At least 50 journalists have fled El Salvador over the past six months out of fear of being arrested for criticizing President Nayib Bukele, the Salvadoran Press Association said.
The photographer, identified as 25-year-old Diego Andres Rosa Rosales, was filing papers for asylum at a police station in Seville when he was arrested under an Interpol warrant initiated by Bukele’s government, the association said in a post on social media platform X.
In El Salvador, Rosa has been subject to police harassment, threats and baseless charges of criminal association, the association said.
The latter charge is what Bukele applies to alleged members of street gangs, using it to jail thousands of people without trials in a notoriously harsh prison.
Bukele doubled-down on Rosa’s arrest Friday, writing in a statement posted to X: ‘The new immunity is being a ‘journalist.’’
‘Political immunity is discredited and lacks international validity, but self-identifying as a journalist is enough to obtain total impunity from any crime, protected by NGOs, legacy media, governments, and international organizations,’ Bukele continued.
On Saturday, Rosa will go before a judge to decide if Spain will go ahead with extradition proceedings.

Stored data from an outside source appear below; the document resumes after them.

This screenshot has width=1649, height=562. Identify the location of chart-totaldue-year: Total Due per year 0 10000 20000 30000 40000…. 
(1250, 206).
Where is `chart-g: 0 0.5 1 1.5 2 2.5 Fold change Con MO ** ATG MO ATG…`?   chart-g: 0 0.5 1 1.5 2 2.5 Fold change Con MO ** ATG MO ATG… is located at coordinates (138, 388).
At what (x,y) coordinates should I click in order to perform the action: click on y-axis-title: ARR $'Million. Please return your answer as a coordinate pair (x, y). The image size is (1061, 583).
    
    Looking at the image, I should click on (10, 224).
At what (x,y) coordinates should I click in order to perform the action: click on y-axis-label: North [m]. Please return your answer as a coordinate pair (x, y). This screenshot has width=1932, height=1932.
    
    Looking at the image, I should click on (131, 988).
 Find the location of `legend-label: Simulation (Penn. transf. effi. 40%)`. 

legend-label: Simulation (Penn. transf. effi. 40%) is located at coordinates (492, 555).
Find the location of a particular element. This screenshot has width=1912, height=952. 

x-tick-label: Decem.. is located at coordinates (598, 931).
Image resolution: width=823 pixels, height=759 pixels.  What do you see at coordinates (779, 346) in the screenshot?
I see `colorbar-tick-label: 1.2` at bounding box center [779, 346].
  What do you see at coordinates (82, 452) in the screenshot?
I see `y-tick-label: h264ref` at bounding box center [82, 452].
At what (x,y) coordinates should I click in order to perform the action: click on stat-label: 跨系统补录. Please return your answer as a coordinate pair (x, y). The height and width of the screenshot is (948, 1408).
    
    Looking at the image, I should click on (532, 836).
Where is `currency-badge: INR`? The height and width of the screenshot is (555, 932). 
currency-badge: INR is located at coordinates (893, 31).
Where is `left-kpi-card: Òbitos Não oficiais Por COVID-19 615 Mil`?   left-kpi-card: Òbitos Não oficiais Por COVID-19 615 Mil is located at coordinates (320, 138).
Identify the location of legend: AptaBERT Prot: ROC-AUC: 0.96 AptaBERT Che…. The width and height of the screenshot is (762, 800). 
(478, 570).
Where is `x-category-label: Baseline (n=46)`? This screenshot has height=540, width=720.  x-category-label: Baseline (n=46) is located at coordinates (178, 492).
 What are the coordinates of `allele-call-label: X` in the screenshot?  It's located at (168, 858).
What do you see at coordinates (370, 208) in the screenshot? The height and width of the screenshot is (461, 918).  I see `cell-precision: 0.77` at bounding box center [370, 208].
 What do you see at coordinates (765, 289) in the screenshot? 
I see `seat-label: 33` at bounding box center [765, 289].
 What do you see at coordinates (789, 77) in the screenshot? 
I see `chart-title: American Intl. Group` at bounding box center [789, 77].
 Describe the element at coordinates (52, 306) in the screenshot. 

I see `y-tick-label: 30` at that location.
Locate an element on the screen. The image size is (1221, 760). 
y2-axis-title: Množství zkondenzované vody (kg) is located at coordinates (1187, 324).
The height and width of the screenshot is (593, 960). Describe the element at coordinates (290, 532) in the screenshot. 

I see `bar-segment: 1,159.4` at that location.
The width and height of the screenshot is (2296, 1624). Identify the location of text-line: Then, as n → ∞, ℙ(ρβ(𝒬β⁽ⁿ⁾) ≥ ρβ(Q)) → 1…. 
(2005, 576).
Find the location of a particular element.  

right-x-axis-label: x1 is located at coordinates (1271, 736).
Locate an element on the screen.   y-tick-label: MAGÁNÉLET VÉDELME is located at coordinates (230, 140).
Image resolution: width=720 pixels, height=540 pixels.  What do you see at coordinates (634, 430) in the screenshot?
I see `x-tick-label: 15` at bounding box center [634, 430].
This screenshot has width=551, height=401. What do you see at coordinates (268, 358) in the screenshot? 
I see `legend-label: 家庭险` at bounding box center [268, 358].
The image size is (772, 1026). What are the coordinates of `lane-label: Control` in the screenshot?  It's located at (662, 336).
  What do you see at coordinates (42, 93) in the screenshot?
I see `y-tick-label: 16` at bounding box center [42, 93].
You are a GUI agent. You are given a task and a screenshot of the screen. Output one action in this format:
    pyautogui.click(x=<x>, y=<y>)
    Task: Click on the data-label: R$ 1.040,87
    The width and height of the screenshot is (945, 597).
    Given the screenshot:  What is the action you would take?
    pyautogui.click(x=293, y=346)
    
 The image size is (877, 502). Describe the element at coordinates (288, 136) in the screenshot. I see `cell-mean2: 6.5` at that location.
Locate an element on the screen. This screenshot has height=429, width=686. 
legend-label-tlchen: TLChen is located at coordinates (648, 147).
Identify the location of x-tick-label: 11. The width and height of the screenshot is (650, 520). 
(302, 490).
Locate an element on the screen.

Rosa has worked for prominent Salvadoran news organizations and foreign outlets like The Guardian and Spain’s El Pais newspaper, the press association said.
Bukele is wildly popular at home for his crackdown on gangs that used to terrorize the country, acting under emergency laws that allow people to be arrested without a warrant.
Human rights activists say the government is also applying this policy to critics of the president.